本文抜粋:
>>
では彼の主人、墓の主人はどうであっただろう?
漢民族かな?


わーお、彫りが深いー。
西域の中央アジア人ですね、これ。


この長髪の男、突厥人である。
なお、中華文字史料によればこの『突厥人』、悪の枢軸らしく地球侵略を狙ってるらしい。
手始めに中華を侵略し始めたが、最終的には「正義超人」中国人が勝ったらしく、突厥は滅亡したらしい。
めでたし、めでたし。


馬に乗り、弓を引くことに長けた突厥人。
文字を持たない、野蛮な戦闘民族のサル、突厥人。
いや、突厥は文字を持った。
そしてそれをもって、突厥はそれ以前の未開なサルから進歩した。
という人たちがいる。
なぜ『文字』を基準にするんだい?
『文字』だけが指標なのかい?
重要なものが他にあるんじゃないのか。特に『日本人』なら気づくだろ。
『日本人』だからこそ気付くだろ、その価値観に。
『日本の歴史』に存在するではないか。
馬に乗り、弓を引き、武威を誉だとした者たちが。
彼らの世界は彼らだけのものではない。
繋がっているのだ。
それに『文字』を基準にするととってもマズイこともある。




だって彼、『中国人』なのだから。
史書における胡人の位置付け
ではこのような『夷狄』が、『胡人』が、深く強く中華世界に結びついていたことを『歴史書』は詳細に語っているだろうか?
『正史』は語っているだろうか?
前項で紹介した『北周』のソグド人、「安伽」。
実は彼以外にも近年多くのソグド人の墓が見つかっている。
そしてその『墓誌』によれば、彼らは当時の政権、政治体制である『北周』と必要不可分な関係であったことがわかる。
それに墓誌が示さなくても、当時の国際政治関係を見れば、ソグド人の重要性はわかる。
しかし、だ。
正史『周書』はそのことを全く書いていない。
周書に登場するソグド人は突厥に遣使した酒泉胡の安諾槃陀、というもの「たった一人」なのだ。
原文:大統十一年,太祖遣酒泉胡安諾槃陀使焉。(周書列伝第42)
この『問題』はさらに根深い。
かつて同じ親を持った「北周」と「北斉」。
この二か国、毎年のように戦争を行う。
そして最終的な勝者は「北周」。
北斉の敗因は何だったのだろうか?
中華史書は敗者に厳しい。
北斉の国家体制をボロクソに罵っている。
君主が無能だとか、政治がクソだとか、兵も将も頭がおかしいとか。
そんな中、特に厳しく糾弾しているのが、政治に『胡人』という夷狄の、外国人を深く関与させたことを挙げている。
頭の悪い外国人が政治に関わったので北斉の政治は腐敗し、滅亡したのだと。
『北斉書』には、胡人が、夷狄の人がいっぱい書かれている。
一方、勝者の『周書』には胡人は存在しない。
しかし実際に地下世界の墓誌を見れば、当時『北周』には多くの胡人がいたのだ。
政権に深く関与していたのだ。
<<
与えられた記録:
>>
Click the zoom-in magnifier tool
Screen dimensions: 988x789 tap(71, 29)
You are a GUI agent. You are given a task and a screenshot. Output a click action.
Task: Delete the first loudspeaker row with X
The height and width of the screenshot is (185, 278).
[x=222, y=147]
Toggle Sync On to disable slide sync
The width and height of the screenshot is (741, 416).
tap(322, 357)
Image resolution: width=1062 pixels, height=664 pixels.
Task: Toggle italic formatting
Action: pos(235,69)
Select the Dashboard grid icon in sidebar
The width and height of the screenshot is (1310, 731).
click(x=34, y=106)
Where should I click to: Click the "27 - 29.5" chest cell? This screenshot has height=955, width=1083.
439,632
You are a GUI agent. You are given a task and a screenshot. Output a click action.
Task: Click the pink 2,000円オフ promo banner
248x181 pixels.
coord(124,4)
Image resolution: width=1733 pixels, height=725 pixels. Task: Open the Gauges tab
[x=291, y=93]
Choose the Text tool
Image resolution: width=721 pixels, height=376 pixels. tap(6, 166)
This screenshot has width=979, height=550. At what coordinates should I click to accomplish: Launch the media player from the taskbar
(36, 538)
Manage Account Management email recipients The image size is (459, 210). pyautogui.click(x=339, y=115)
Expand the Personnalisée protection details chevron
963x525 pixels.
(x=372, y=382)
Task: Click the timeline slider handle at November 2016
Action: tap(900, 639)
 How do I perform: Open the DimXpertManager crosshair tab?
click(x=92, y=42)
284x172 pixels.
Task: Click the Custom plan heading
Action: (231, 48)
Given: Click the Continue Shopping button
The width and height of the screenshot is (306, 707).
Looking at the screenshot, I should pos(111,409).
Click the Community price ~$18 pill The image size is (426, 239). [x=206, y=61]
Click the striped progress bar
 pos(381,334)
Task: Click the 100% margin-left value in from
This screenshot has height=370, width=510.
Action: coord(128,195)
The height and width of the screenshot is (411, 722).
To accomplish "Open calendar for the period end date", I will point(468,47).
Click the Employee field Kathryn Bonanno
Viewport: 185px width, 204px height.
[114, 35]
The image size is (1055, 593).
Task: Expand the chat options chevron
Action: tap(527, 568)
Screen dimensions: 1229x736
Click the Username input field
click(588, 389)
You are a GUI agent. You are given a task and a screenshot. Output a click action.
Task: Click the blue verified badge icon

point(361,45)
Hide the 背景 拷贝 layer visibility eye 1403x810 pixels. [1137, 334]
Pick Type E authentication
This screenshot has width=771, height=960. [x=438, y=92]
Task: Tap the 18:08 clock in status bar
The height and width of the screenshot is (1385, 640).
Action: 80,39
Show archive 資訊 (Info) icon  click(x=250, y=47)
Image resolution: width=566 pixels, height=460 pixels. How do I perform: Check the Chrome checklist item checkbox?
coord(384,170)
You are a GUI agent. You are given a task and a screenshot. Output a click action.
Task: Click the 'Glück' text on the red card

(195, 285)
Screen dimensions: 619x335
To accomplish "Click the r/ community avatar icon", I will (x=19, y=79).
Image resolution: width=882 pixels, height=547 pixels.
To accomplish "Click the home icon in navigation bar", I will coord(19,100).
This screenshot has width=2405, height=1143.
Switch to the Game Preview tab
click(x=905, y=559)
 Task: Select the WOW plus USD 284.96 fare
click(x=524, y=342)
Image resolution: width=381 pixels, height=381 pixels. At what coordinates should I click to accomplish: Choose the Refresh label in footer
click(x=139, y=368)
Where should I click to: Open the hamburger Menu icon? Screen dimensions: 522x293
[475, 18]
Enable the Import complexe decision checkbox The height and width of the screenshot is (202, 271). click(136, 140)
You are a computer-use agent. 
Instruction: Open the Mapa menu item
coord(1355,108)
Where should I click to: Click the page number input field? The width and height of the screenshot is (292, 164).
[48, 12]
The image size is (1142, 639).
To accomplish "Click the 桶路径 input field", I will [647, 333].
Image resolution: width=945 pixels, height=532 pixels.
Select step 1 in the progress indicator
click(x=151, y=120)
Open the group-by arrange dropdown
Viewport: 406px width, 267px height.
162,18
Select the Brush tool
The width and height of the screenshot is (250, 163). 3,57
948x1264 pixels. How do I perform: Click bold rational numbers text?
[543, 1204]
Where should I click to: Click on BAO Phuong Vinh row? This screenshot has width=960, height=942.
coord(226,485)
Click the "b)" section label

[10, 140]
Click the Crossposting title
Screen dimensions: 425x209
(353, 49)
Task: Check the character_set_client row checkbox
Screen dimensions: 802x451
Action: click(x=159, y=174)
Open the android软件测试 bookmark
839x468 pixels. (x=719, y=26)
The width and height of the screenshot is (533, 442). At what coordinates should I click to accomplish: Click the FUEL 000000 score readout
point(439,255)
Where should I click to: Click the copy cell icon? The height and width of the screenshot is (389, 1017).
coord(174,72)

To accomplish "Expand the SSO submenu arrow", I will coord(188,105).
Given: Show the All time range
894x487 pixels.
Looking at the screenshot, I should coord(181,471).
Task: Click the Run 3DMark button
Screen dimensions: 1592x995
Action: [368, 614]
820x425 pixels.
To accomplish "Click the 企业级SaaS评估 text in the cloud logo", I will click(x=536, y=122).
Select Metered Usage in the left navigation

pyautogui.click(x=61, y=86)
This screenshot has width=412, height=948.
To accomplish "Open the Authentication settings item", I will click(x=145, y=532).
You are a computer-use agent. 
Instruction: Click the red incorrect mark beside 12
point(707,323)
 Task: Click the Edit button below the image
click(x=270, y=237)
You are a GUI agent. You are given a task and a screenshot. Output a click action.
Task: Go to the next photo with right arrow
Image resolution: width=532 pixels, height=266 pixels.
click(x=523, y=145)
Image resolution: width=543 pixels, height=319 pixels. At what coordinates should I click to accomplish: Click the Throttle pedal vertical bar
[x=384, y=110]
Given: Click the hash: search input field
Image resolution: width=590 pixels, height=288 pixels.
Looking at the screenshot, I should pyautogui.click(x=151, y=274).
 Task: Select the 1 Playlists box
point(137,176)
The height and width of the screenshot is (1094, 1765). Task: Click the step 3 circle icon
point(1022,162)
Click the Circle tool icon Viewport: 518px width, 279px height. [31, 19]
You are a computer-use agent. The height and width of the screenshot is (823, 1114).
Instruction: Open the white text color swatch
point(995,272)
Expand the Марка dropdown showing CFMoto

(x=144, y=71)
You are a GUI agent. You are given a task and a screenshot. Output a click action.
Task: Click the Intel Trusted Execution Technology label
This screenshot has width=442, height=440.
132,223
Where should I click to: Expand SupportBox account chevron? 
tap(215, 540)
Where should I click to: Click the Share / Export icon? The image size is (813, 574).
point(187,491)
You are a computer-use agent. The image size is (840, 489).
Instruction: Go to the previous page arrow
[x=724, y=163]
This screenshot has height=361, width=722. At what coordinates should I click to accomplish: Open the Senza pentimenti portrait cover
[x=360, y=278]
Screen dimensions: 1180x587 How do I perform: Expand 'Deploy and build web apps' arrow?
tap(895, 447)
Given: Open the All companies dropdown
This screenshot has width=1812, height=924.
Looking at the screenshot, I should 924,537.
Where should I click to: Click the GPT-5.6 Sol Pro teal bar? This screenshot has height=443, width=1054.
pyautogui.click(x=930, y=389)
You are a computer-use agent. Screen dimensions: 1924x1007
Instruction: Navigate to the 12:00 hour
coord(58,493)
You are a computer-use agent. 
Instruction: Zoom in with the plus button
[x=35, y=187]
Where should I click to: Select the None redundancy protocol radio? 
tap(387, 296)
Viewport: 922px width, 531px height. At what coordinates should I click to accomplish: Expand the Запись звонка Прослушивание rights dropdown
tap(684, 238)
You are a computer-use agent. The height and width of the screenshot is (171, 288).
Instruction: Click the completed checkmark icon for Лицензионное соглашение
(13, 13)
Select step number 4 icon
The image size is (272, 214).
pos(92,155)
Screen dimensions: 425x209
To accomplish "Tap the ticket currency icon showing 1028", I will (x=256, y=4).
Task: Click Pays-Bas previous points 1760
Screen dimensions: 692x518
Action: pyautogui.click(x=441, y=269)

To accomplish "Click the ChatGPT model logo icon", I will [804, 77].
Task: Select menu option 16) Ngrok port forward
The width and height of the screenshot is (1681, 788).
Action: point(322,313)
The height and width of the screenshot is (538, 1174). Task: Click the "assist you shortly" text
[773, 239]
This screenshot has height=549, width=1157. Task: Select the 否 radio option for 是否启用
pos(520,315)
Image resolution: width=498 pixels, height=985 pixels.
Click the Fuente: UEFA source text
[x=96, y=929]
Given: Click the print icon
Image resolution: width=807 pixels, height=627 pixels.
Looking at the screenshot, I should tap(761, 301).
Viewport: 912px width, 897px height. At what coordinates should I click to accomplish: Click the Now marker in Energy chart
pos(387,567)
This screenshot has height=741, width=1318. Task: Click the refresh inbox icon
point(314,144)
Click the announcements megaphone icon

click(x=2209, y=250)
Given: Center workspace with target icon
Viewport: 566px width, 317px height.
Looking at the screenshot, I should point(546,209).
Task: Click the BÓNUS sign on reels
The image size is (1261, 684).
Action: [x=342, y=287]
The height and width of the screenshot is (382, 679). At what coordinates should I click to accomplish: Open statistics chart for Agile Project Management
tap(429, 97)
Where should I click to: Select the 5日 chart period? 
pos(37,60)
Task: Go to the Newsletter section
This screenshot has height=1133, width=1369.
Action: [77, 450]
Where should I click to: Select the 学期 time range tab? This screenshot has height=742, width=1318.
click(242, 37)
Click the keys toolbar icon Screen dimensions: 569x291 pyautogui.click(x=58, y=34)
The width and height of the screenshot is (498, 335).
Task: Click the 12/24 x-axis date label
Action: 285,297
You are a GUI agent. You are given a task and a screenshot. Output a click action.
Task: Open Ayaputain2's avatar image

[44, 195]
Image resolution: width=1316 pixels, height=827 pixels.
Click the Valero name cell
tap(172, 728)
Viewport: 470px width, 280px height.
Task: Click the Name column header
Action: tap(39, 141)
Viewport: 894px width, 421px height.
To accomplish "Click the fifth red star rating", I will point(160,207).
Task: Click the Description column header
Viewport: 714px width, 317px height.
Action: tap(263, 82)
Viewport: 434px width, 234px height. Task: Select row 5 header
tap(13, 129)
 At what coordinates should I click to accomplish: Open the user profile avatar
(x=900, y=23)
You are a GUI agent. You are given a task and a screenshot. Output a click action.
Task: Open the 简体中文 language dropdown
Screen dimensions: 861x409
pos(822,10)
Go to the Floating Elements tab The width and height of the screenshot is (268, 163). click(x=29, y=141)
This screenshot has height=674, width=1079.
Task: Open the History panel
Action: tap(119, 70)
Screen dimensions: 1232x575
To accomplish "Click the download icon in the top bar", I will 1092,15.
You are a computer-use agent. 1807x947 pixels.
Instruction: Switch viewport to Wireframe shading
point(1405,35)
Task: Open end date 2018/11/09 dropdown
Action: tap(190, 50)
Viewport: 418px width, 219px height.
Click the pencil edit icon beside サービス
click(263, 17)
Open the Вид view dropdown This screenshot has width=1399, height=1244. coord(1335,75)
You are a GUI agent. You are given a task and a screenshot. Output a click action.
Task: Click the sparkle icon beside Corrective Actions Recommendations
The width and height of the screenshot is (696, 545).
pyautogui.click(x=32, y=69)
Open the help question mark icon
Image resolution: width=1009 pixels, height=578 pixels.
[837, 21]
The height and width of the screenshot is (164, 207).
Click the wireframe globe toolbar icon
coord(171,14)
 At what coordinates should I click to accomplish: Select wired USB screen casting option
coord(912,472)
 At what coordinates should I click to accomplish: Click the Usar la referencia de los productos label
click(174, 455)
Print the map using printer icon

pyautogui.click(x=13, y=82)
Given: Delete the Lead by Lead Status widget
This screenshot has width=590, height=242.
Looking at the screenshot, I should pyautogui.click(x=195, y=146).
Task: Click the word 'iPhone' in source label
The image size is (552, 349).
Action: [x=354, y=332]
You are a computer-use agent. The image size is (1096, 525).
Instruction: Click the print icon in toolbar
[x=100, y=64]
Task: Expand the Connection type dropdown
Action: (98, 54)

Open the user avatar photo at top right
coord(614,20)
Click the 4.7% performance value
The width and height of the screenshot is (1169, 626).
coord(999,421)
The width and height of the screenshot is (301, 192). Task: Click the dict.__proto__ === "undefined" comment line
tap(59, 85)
<<
練習問題:
[a] 本文抜粋にある「一方、勝者の『周書』には胡人は存在しない」という文を英語に訳しなさい。
[b] 本文抜粋によると、中華史書は北斉の国家体制をどのような点で非難しているか。挙げられている点をすべて書き出しなさい。

解答:
[a] On the other hand, no Hu people appear in the victor's Book of Zhou.

[b]
・君主が無能である
・政治がクソである
・兵も将も頭がおかしい
・政治に『胡人』という夷狄の、外国人を深く関与させた